У меня и в мыслях не было сомневаться в благорасположении губернатора, да и с чего бы? С тех пор как стало известно, что я работаю над романом, о чем я, разумеется, оповестил всех, включая своего газетчика, сильные мира сего стали со мною особенно любезны. С губернатором мы выпили на брудершафт, мало того, вице-губернатор намекнул, что собирается пригласить меня на охоту, если, конечно, она в этом году вообще состоится: порох чертовски вздорожал, разве что сахарозаводчики могут платить такие деньги, порядочному человеку это не по карману. Что ж, я никогда не сомневался в том, что вице-губернатор самый смекалистый из всех нас. Он рассуждал о дороговизне только потому, — что не был уверен, получится у меня роман или нет. Про себя он решил так: если дело не выгорит, то незачем вводить его в столь избранное общество, которое время от времени посещает сам старый барон Эшелович, мало того, последний как-то раз привез поохотиться настоящего русского великого князя. Конечно, десять раз подумаешь, прежде чем вводить в этот круг какого-то писаку, ведь запаха чернил не отбивает даже можжевеловка. Только ради этого уже стоило мечтать об успехе романа. Тогда я поблагодарил бы вице-губернатора за любезное приглашение и сказал бы, что в жизни не брал в руки ружья. Единственное оружие, которым я когда-либо сражался, была мухобойка. Да и той я чаще попадал не по мухам, а по разным частям собственного тела.
Но что толку в этих прекрасных мечтаниях, если над моим будущим социальным романом собрались такие же тучи, как и над историческим!
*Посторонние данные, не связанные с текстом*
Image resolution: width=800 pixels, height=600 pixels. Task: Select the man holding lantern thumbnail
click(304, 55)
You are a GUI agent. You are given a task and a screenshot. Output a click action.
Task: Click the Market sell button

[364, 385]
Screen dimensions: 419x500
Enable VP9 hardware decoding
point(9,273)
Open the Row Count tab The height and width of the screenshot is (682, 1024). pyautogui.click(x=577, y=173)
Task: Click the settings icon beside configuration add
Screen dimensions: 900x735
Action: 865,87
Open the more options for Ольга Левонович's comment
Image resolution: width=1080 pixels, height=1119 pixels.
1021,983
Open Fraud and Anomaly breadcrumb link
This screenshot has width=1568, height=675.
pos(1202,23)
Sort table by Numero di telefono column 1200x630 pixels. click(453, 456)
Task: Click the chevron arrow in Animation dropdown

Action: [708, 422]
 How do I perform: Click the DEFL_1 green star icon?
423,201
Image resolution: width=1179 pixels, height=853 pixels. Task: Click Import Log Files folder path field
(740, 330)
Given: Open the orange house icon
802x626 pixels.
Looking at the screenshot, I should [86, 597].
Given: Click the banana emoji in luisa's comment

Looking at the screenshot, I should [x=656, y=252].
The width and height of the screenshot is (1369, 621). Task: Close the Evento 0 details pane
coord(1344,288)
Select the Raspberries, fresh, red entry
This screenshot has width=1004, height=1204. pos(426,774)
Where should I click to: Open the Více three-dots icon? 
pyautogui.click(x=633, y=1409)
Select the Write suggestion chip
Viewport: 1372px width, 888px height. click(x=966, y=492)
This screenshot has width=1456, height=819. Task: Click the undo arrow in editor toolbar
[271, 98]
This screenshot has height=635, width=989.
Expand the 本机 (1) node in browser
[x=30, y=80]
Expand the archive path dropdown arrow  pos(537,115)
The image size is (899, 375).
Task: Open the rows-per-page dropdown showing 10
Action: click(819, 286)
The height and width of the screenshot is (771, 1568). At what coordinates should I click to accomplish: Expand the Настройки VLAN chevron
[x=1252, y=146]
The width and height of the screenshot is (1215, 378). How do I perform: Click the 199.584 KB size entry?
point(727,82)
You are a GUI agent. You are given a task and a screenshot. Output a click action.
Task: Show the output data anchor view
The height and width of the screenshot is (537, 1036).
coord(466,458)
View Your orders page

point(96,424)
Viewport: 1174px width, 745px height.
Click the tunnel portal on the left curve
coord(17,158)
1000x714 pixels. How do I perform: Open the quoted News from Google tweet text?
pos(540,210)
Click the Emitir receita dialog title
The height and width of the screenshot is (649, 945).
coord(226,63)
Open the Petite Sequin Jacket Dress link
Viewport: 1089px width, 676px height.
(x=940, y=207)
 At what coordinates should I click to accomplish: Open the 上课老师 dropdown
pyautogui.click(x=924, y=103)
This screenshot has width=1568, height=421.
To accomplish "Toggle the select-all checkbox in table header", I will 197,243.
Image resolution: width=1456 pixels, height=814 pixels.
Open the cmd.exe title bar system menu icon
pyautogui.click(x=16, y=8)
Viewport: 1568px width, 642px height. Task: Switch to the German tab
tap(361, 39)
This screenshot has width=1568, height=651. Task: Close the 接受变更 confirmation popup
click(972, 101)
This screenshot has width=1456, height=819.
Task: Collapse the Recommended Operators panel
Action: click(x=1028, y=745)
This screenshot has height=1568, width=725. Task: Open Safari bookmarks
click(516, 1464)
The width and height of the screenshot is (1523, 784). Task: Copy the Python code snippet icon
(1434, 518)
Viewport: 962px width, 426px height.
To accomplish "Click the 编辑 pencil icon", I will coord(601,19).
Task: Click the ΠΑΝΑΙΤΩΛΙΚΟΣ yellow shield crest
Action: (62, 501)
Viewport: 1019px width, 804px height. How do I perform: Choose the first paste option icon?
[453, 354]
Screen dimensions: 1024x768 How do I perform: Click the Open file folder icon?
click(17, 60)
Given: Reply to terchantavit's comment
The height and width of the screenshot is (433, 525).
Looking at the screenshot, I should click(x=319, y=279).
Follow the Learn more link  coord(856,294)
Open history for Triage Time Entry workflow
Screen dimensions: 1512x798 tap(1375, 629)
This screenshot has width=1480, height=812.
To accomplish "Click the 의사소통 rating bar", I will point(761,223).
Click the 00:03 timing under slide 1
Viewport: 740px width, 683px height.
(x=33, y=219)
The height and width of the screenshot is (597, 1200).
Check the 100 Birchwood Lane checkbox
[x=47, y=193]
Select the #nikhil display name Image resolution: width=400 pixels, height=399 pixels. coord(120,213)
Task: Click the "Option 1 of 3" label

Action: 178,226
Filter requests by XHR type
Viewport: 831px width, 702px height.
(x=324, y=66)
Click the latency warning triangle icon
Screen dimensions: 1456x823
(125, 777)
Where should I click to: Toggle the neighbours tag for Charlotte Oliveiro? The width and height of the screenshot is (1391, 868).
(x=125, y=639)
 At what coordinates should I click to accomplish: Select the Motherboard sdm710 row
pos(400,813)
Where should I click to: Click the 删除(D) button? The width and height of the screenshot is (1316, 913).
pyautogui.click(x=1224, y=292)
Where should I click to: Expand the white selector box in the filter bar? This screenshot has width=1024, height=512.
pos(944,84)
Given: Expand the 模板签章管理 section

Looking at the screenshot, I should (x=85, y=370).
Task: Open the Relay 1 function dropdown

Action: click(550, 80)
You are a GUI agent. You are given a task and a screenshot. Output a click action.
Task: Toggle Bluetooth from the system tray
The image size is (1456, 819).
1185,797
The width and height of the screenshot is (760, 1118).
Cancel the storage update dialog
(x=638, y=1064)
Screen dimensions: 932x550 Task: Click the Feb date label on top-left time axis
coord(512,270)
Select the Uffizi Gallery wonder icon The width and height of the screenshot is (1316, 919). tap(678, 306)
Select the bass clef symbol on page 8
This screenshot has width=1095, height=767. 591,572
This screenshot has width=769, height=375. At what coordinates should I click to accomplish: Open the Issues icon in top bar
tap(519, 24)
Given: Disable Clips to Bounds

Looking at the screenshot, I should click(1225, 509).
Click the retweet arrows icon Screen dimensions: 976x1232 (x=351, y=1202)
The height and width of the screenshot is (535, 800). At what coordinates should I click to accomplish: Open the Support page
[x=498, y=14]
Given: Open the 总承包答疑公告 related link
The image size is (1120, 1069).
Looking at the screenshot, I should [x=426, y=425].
А ведь я взялся за дело с присущей мне основательностью. Тот, кто большую часть жизни классифицировал древние черепки, так привыкает к этому занятию, что дышать не может без какой-нибудь системы. Первым делом я отбраковал те темы, которые мне решительно не подходили. Мое мнение о любви вам уже известно. Так же обстоит дело и с юмором, я начисто лишен этого чувства. С виду я улыбчив, но в глубине души склонен к меланхолии и скрываю это лишь потому, что люди не любят постных лиц, я же, в свою очередь, не люблю быть обузой для окружающих. Посему я выдавливаю из себя улыбку, когда приходится выслушать плохой анекдот, но от писателей-юмористов стараюсь держаться подальше. Жизнь — серьезная штука, шутки над нею неуместны. К Миксату, скажем, у меня душа не лежит: он даже смерть ни в грош не ставит. Или взять, к примеру, Анатоля Франса; я так и не смог одолеть его романа, но от одной попытки у меня неделю разламывалась голова. Уму непостижимо, как такой талантливый и к тому же образованный человек — он ведь даже в археологии знает толк, — которому сам бог велел строить храмы и ваять колоссов, позволяет себе пробавляться детскими каракулями на стенах домов.